Monetary returns from her poultry flock used to be quite satisfactory, but for several years the picture has changed. R.O.P. no longer seems to mean anything to the hatcheryman and they prefer to handle chicks which have the backing of large international organizations. And with the short hatching season on the prairies, returns to the smaller breeder have been disappointing, which may necessitate a change in the nature of the business. A very fine poultry flock of over 3,000 birds however has been established which is an outstanding achievement, but the real reward has been watching the industry grow and participating to the full in its development. Many have sought Miss Purdy’s counsel on poultry matters and her opinions are held in high regard. She has a host of friends in the poultry industry.
Today her laying pens and test breeding pens are mechanized, with labor for feeding reduced to a minimum. The poultry breeding at Aspenridge has, over the years, had a marked effect on the upgrading of Saskatchewan poultry. Thousands, tens of thousands, of breeding cockerels from her pedigreed pens have gone onto prairie farms; many to British Columbia and eastern provinces. As of now, her brooding pens do not look so attractive because they comprise two and three way breed and strain crosses, and the Aspenridge Barred Rock is the only one cog in the wheel that’s now revolving in the fiercely competitive struggle to evolve better and still better layers.

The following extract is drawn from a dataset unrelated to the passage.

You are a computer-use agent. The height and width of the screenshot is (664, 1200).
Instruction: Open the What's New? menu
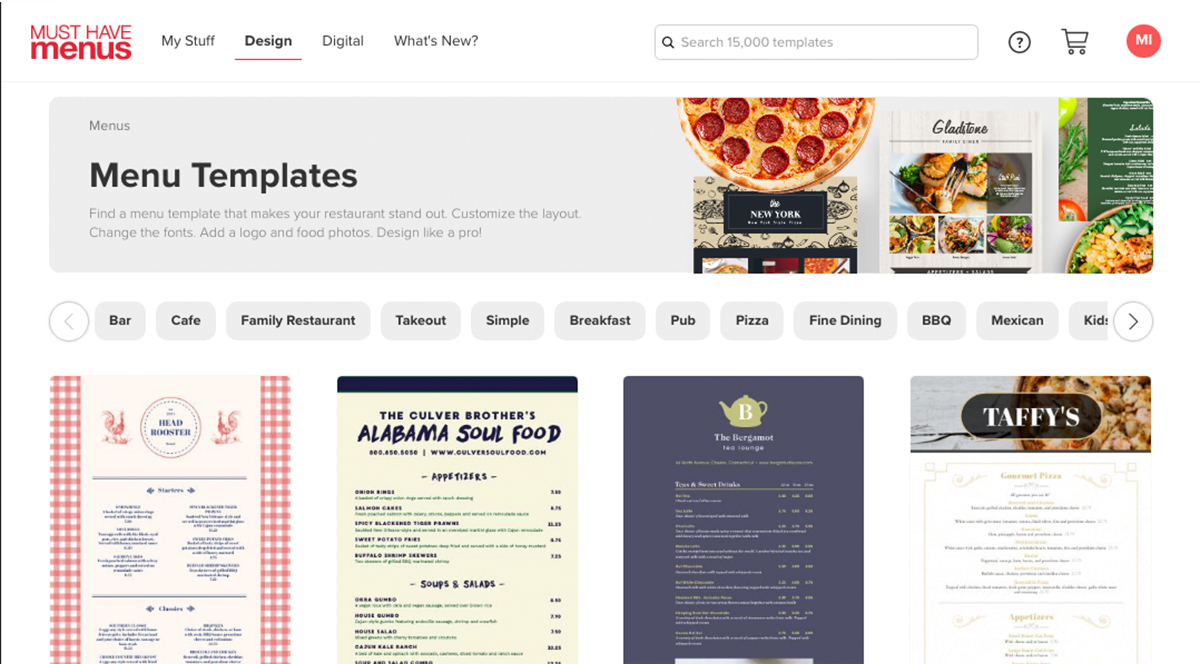pos(436,41)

She is a lady who accepts a challenge. Under rugged prairie farm conditions, with dust storms and droughts and sub-zero winters to contend with, the maintenance of breeding flocks in less than good buildings in the early days must have meant great sacrifice of her own comfort. That she persisted, and succeeded, is highly credible, and has won her national recognition within the industry.
While poultry has been Miss Purdy’s absorbing interest she has found time for many other community activities. She has taught Sunday School for many years and has consistently been a member of the Balcarres Horticultural Society. All in all a most active and creative life.